Here are five things you can do right now to help improve water quality in Georgica Pond: 

  1. Install a low-nitrogen septic system to reduce the amount of nitrogen entering the pond.  Nitrogen is one of the key elements that triggers toxic blue-green algae blooms.  Please contact FOGP for names of engineers and vendors who are installing low nitrogen systems.
  2. Reduce the amount of fertilizer you use and switch to an organic, slow-release product.
  3. Create a vegetated buffer between lawn and wetland or pond boundaries.
  4. Pick up all pet waste in your yard and along local roadsides. Pet waste is a significant contributor of bacteria entering the pond through the Cove Hollow Pipe and other creeks.
  5. If you’re not ready to install a new septic system, have your existing system pumped.  Experts agree that depending on use, septic systems should be pumped every two years.

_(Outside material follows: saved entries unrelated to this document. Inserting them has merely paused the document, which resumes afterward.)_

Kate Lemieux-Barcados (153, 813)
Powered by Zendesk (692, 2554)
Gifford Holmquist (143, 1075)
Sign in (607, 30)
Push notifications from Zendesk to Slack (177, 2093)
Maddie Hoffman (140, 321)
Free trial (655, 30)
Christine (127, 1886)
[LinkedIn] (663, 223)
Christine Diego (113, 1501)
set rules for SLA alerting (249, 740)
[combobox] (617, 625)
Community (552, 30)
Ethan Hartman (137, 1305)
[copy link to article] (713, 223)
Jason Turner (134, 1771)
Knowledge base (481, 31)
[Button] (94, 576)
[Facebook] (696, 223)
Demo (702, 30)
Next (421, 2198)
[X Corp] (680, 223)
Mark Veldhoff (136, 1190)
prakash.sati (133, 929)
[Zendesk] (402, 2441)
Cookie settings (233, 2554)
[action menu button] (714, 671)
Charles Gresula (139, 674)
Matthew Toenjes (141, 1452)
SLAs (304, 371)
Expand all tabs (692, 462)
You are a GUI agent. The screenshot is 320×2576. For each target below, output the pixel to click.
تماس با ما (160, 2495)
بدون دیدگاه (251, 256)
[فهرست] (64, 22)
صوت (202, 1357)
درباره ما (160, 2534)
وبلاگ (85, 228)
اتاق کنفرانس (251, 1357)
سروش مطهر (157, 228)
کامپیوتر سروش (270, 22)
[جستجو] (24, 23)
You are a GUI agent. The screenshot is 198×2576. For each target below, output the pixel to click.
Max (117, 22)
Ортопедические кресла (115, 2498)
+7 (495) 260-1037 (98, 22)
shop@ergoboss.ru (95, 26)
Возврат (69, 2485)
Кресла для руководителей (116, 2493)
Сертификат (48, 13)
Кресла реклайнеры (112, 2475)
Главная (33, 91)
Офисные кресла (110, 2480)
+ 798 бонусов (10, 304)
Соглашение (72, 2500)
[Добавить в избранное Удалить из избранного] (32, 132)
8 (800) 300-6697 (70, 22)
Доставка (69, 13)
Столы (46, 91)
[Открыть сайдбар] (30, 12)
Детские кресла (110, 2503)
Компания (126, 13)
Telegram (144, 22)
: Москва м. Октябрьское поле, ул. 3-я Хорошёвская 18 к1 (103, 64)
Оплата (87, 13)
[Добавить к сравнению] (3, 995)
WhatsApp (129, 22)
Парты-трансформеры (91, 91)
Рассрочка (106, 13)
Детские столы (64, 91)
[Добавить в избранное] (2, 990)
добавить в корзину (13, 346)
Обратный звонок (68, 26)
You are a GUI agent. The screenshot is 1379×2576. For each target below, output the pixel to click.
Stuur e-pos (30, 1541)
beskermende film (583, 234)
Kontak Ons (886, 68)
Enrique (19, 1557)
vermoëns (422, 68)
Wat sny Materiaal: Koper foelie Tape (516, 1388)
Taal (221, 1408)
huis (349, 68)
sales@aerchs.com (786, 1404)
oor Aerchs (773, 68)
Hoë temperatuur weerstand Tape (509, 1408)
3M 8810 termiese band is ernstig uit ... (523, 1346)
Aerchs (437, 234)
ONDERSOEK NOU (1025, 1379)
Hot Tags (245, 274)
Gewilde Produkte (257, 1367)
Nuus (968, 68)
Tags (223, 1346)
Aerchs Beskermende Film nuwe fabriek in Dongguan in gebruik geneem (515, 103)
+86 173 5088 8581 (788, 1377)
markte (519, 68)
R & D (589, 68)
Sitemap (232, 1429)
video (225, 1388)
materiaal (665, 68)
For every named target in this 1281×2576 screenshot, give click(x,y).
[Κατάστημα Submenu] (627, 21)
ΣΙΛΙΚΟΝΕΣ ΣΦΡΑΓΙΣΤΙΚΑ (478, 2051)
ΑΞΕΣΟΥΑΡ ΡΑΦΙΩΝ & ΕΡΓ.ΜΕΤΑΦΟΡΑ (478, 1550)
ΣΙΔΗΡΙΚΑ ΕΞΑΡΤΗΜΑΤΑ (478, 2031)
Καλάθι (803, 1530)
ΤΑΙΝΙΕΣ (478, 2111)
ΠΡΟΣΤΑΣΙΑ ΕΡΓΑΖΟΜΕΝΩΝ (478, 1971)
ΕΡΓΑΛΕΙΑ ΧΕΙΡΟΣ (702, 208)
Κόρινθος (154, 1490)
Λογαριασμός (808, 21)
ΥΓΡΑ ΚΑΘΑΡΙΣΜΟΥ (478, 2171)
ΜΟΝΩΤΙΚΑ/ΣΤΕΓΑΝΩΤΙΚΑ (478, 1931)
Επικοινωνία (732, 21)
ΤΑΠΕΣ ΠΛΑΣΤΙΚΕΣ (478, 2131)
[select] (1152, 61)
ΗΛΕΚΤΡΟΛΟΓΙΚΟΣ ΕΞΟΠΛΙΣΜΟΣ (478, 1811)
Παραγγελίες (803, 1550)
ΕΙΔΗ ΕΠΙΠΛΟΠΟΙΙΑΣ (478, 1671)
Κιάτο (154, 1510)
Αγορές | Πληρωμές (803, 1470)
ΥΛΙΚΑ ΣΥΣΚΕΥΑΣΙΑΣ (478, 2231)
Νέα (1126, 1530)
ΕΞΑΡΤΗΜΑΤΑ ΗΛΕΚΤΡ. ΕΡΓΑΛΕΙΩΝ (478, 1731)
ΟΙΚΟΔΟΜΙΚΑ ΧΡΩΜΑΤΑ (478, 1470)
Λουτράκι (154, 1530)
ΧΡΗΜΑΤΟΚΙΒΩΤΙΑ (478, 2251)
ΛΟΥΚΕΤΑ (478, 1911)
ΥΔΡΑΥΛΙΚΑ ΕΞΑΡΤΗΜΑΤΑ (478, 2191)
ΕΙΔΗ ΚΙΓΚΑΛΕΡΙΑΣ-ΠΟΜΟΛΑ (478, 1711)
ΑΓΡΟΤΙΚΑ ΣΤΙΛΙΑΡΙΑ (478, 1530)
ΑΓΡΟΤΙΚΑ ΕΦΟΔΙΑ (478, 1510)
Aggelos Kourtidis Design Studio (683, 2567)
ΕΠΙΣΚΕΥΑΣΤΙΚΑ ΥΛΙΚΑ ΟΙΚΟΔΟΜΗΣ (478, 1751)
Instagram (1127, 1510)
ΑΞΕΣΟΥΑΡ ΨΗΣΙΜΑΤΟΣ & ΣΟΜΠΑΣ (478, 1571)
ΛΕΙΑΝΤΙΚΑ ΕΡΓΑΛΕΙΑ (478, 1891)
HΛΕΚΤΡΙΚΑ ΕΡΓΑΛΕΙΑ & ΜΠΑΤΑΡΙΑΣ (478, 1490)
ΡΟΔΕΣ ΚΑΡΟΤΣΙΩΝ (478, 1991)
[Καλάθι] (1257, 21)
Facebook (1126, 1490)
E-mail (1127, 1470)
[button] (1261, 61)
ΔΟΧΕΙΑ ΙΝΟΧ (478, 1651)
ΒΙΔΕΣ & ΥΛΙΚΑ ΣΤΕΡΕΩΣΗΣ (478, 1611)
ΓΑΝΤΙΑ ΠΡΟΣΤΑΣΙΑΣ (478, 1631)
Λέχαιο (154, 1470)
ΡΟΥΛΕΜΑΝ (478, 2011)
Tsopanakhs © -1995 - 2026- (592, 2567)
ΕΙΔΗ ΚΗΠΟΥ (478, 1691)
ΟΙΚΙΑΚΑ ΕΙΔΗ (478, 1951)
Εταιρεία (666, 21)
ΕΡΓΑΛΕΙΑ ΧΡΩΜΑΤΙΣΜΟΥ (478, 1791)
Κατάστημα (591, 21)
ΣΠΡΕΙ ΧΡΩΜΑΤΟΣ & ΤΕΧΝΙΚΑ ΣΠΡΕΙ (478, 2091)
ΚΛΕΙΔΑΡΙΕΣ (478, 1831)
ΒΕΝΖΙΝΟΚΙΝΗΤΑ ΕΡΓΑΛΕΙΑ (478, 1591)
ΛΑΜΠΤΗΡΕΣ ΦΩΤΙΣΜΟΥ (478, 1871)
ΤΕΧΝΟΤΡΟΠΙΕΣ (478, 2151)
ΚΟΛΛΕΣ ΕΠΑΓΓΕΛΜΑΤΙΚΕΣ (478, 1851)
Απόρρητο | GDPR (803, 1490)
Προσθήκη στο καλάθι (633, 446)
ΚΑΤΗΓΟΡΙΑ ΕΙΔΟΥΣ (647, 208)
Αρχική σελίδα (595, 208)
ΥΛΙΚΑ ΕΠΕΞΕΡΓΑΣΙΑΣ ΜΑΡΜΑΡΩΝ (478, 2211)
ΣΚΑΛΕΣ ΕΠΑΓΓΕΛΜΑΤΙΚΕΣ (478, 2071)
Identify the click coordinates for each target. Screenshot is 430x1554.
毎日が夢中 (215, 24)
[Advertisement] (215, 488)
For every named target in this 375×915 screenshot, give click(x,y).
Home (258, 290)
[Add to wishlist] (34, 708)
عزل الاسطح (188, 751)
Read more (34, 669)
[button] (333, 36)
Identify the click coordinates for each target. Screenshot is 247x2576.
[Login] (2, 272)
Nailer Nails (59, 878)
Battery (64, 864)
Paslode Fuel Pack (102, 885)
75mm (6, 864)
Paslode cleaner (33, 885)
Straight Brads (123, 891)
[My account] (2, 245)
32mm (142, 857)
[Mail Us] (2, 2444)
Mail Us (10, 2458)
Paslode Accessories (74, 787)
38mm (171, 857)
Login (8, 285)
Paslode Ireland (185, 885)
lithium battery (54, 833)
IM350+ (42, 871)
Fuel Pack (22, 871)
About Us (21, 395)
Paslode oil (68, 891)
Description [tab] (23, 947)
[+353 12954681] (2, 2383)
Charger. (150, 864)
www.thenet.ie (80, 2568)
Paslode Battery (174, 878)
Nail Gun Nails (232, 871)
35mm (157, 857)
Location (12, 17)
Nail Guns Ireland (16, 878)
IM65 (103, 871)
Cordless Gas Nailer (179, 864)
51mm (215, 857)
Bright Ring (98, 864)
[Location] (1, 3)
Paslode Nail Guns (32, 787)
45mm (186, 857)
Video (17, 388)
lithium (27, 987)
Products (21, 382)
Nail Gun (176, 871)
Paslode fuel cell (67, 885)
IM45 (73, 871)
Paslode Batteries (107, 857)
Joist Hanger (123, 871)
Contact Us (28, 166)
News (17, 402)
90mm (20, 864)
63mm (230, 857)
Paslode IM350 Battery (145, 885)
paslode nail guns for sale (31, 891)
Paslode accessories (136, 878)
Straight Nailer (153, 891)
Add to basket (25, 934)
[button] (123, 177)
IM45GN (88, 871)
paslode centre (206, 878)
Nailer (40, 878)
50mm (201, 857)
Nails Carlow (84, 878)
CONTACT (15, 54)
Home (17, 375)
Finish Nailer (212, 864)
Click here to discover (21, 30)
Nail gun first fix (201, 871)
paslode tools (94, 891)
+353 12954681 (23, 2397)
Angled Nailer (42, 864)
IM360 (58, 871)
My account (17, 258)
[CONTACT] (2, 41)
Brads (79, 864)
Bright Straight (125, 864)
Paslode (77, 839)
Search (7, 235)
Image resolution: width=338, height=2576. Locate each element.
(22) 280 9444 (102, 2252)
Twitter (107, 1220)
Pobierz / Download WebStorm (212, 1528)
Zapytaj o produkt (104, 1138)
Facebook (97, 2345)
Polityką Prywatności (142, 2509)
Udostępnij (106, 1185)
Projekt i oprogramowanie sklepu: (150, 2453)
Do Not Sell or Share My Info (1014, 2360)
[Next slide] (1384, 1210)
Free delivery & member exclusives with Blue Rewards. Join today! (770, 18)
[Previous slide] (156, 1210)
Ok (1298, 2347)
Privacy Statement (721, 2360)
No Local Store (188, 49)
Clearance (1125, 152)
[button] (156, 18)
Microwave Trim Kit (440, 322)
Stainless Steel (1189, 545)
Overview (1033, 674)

The primary monitoring program is run by the Gobler Lab of Stony Brook University.  Under Dr. Christopher Gobler’s leadership, the Gobler Lab monitoring includes several different components. The first is the buoy which monitors water quality parameters continuously and conveys the information back to the lab via solar powered telemetry. The buoy monitors the following water quality parameters and is funded by Friends of Georgica Pond Foundation:

  • Temperature
  • Conductivity
  • Total Dissolved Solids
  • Salinity
  • pH
  • Dissolved Oxygen
  • Fluorescence
  • Chlorophyll
  • Blue-Green Algae
  • Depth
Andrew Vernon from the Gobler Lab with a Multiparameter Sonde testing the water at Georgica Cove. A Sonde is a specialized sensor developed for water quality monitoring.

Complimenting the buoy is a program of hand collected water samples.  Students from the Gobler Lab collect weekly hand samples from the pond for analysis.  These hand collected samples allow the lab to verify the buoy data as well as make novel measurements on phytoplankton concentrations, species of blue-green algae present, blue-green algal toxins, four different nitrogen containing nutrients  (nitrate, ammonium, dissolved organic nitrogen and total nitrogen, phosphorous-based nutrients (inorganic phosphorus, dissolved organic phosphorus, total phosphorous), levels of three types of pathogenic bacteria, assessment of sources of pathogenic bacteria and other water quality parameters. This monitoring is funded by the East Hampton Town Trustees and FOGP.

In addition, the Gobler Lab samples are also analyzed for bacteria entering the pond through surface water runoff.  The bacteria, specifically Enterococcus is an indication of fecal waste. The Gobler Lab has been able to identify sources of the bacteria including: human, avian, deer and pets.  High bacteria levels have been found in the water especially after a heavy rainfall and can make the Pond unsafe for swimming and recreational activities.

For the last three years, the Surfrider Foundation, through its Blue Water Task Force has been monitoring the water quality at Georgica Pond at four locations: Talmage Creek, Georgica Cove, at the gut and at the third jetty on the Atlantic Ocean. Surfrider is testing for the fecal bacteria Enterococcus. While the gut and third jetty sites generally have low bacteria counts, higher counts are often found at Georgica Cove and especially Talmage Creek.

Colleen Henn, Eastern LI Chapter Coordinator for the Surfrider Foundation collects a water sample at Georgica Cove.

The results of the monitoring inform what remediation steps can be taken.  In the case of Georgica Cove, despite the installation of six Fabco filters in the Cove Hollow Pipe which drains into Georgica Cove, high bacterial counts continue to be recorded.

Sediment laden runoff flowing out of the Cove Hollow Pipe at Georgica Cove.

Earlier this year, thanks to funding by the East Hampton Community Preservation Fund, the Town of East Hampton in cooperation with the Village of East Hampton launched a detailed study of the pipe. Using a remote, mobile camera (see photo) the entire length of the inside of the pipe was photographed.  Findings are being analyzed by the Town and it is anticipated that runoff from the pipe can be greatly reduced.

This Cobra Technologies camera is able to pan, tilt and zoom and is mounted on a Cobratec crawler. The camera was provided by Eastern Environmental Solutions, Inc.

FOGP thanks all our partners for collaborating on these monitoring programs.  They are critical to finding the right solutions to restore the water quality of Georgica Pond.